_Problem_: Provide the data again exactly, including every line that follows.

_Information supplied_:
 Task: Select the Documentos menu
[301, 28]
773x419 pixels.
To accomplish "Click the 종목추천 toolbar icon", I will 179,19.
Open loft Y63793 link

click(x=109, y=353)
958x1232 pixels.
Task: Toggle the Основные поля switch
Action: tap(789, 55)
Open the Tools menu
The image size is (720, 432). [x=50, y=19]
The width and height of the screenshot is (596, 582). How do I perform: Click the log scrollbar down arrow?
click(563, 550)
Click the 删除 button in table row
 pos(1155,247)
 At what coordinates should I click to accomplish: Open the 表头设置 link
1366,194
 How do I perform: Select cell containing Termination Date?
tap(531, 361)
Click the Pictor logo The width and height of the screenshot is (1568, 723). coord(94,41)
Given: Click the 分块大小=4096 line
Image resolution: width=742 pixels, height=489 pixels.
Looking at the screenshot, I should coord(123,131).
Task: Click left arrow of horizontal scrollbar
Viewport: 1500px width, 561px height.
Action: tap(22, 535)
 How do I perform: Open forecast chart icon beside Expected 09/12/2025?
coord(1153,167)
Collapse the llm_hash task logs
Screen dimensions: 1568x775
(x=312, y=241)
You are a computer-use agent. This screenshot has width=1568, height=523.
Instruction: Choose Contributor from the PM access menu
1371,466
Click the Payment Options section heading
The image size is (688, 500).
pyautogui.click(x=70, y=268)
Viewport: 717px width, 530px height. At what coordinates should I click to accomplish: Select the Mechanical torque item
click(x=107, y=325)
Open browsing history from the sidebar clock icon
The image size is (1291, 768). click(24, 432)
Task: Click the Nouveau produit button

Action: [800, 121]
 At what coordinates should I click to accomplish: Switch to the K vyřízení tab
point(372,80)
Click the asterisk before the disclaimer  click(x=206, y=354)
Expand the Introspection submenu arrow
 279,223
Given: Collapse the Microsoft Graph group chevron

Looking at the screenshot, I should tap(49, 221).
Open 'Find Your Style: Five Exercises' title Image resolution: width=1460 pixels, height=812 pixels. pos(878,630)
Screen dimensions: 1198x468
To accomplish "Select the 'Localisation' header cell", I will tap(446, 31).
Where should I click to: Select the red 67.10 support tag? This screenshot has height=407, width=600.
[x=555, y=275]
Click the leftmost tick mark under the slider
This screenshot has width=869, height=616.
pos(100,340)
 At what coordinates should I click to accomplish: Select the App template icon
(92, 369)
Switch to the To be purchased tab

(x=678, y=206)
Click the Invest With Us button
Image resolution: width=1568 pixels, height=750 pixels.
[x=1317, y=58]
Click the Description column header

_Reply to the exercise_:
 Task: Select the Documentos menu
[301, 28]
773x419 pixels.
To accomplish "Click the 종목추천 toolbar icon", I will 179,19.
Open loft Y63793 link

click(x=109, y=353)
958x1232 pixels.
Task: Toggle the Основные поля switch
Action: tap(789, 55)
Open the Tools menu
The image size is (720, 432). [x=50, y=19]
The width and height of the screenshot is (596, 582). How do I perform: Click the log scrollbar down arrow?
click(563, 550)
Click the 删除 button in table row
 pos(1155,247)
 At what coordinates should I click to accomplish: Open the 表头设置 link
1366,194
 How do I perform: Select cell containing Termination Date?
tap(531, 361)
Click the Pictor logo The width and height of the screenshot is (1568, 723). coord(94,41)
Given: Click the 分块大小=4096 line
Image resolution: width=742 pixels, height=489 pixels.
Looking at the screenshot, I should coord(123,131).
Task: Click left arrow of horizontal scrollbar
Viewport: 1500px width, 561px height.
Action: tap(22, 535)
 How do I perform: Open forecast chart icon beside Expected 09/12/2025?
coord(1153,167)
Collapse the llm_hash task logs
Screen dimensions: 1568x775
(x=312, y=241)
You are a computer-use agent. This screenshot has width=1568, height=523.
Instruction: Choose Contributor from the PM access menu
1371,466
Click the Payment Options section heading
The image size is (688, 500).
pyautogui.click(x=70, y=268)
Viewport: 717px width, 530px height. At what coordinates should I click to accomplish: Select the Mechanical torque item
click(x=107, y=325)
Open browsing history from the sidebar clock icon
The image size is (1291, 768). click(24, 432)
Task: Click the Nouveau produit button

Action: [800, 121]
 At what coordinates should I click to accomplish: Switch to the K vyřízení tab
point(372,80)
Click the asterisk before the disclaimer  click(x=206, y=354)
Expand the Introspection submenu arrow
 279,223
Given: Collapse the Microsoft Graph group chevron

Looking at the screenshot, I should tap(49, 221).
Open 'Find Your Style: Five Exercises' title Image resolution: width=1460 pixels, height=812 pixels. pos(878,630)
Screen dimensions: 1198x468
To accomplish "Select the 'Localisation' header cell", I will tap(446, 31).
Where should I click to: Select the red 67.10 support tag? This screenshot has height=407, width=600.
[x=555, y=275]
Click the leftmost tick mark under the slider
This screenshot has width=869, height=616.
pos(100,340)
 At what coordinates should I click to accomplish: Select the App template icon
(92, 369)
Switch to the To be purchased tab

(x=678, y=206)
Click the Invest With Us button
Image resolution: width=1568 pixels, height=750 pixels.
[x=1317, y=58]
Click the Description column header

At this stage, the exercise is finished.